[Pixel coordinate grounding data]
<<<<
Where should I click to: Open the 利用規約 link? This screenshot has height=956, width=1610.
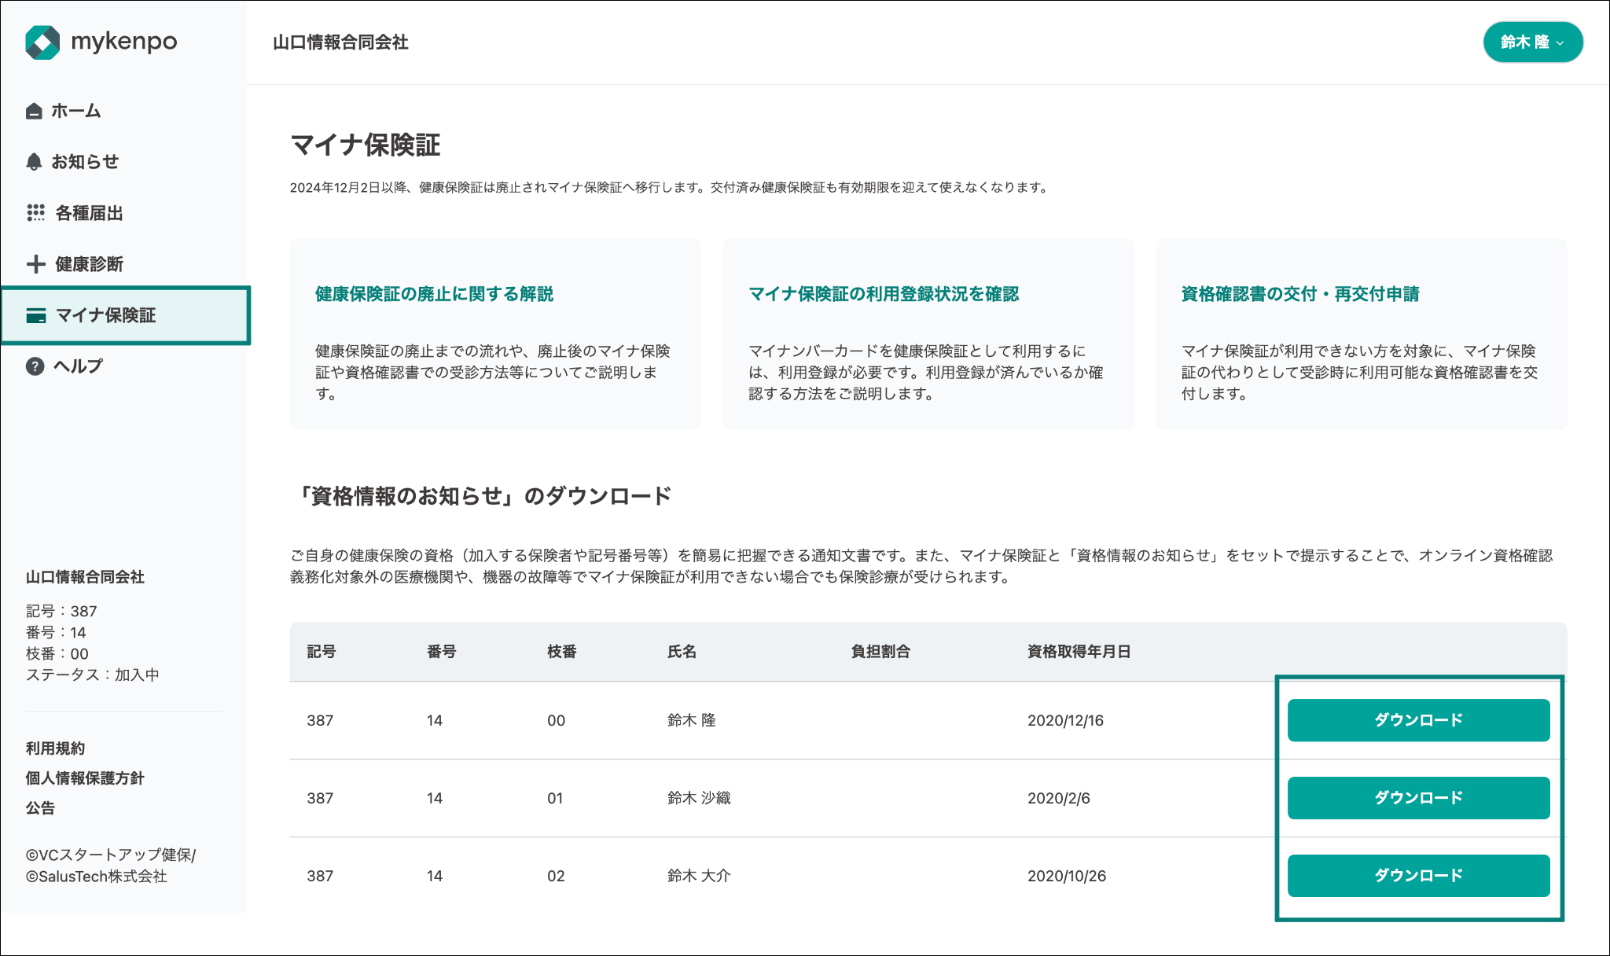(x=55, y=748)
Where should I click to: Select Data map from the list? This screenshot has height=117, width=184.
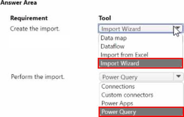coord(113,38)
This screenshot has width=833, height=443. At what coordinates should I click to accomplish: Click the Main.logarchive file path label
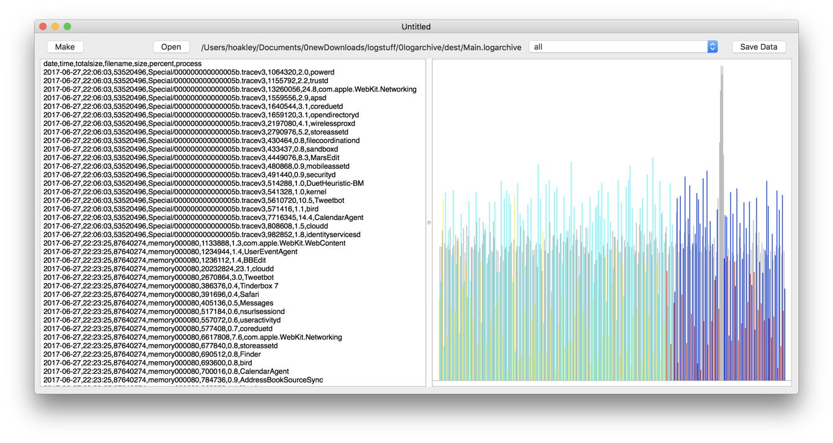361,47
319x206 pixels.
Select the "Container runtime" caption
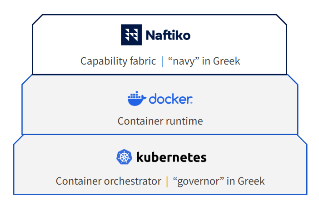pos(160,121)
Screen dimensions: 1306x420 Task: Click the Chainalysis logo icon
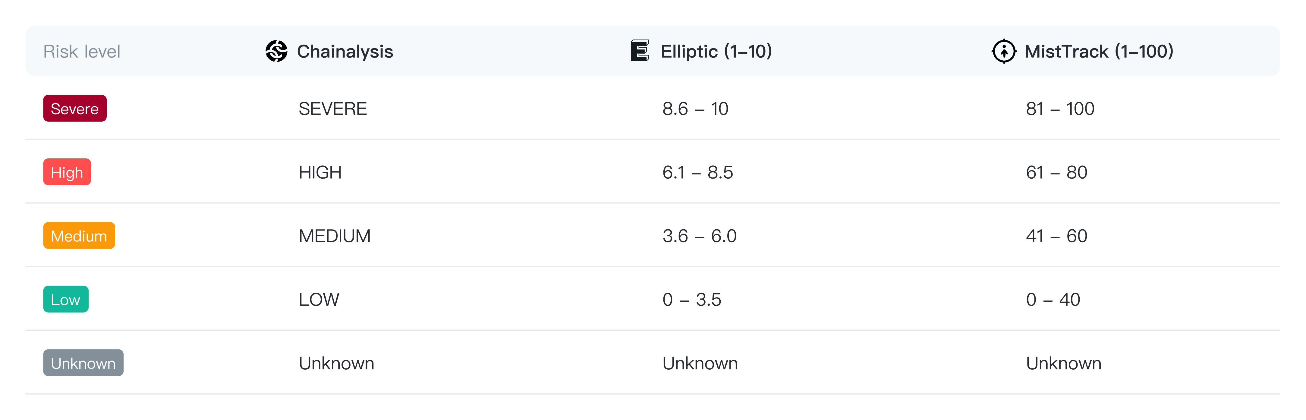(x=276, y=51)
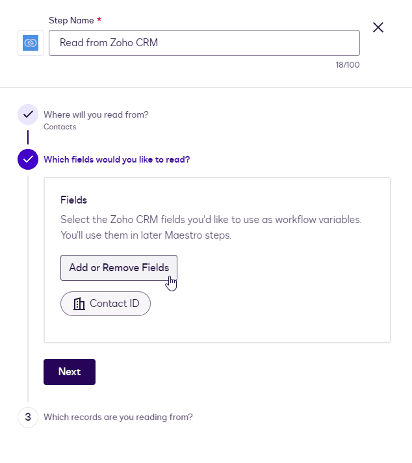
Task: Click the red required asterisk by Step Name
Action: click(99, 21)
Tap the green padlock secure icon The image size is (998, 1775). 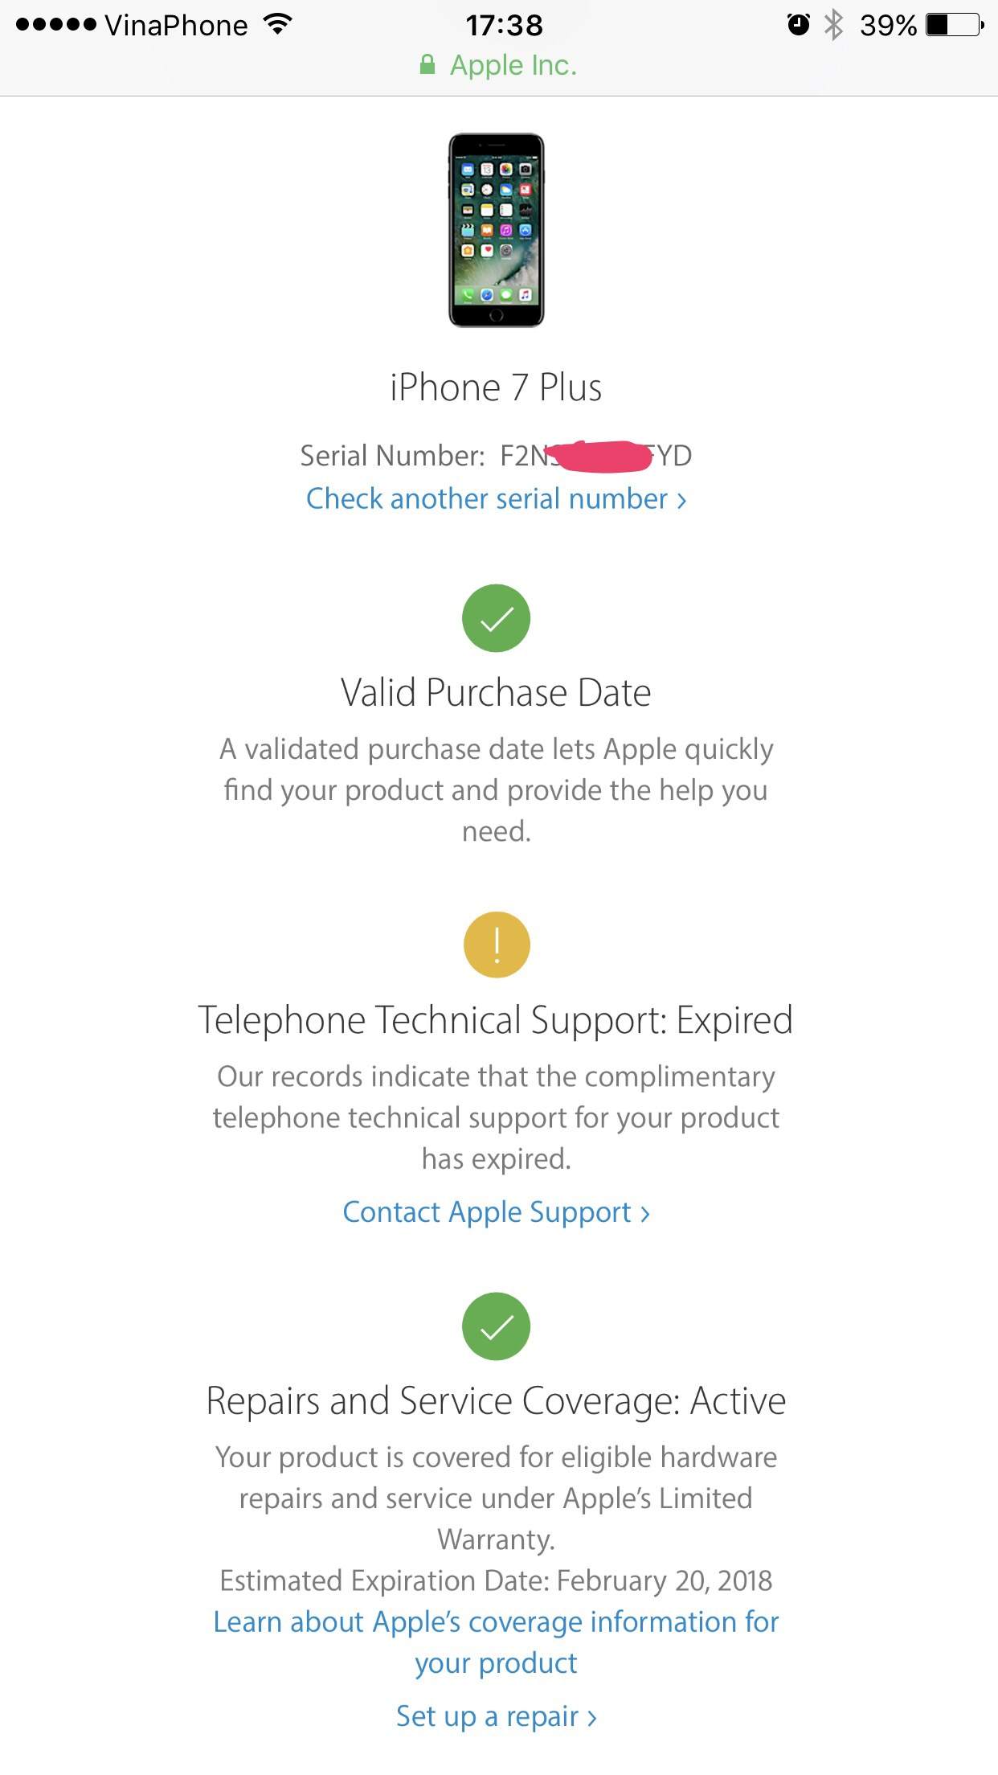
>>>>
• _What you are asked to do_
Where pictures sit among the data above, omit them, and output the rest exactly.

• _Response_
Where should I click to: Open the 利用規約 link? This screenshot has height=956, width=1610.
(x=55, y=748)
Where should I click to: Select Data map from the list? This screenshot has height=117, width=184.
coord(113,38)
This screenshot has width=833, height=443. At what coordinates should I click to accomplish: Click the Main.logarchive file path label
361,47
319x206 pixels.
Select the "Container runtime" caption
pos(160,121)
Screen dimensions: 1306x420 Task: Click the Chainalysis logo icon
(x=276, y=51)
Task: Click the red required asterisk by Step Name
Action: click(99, 21)
Tap the green padlock secure icon The image size is (998, 1775). 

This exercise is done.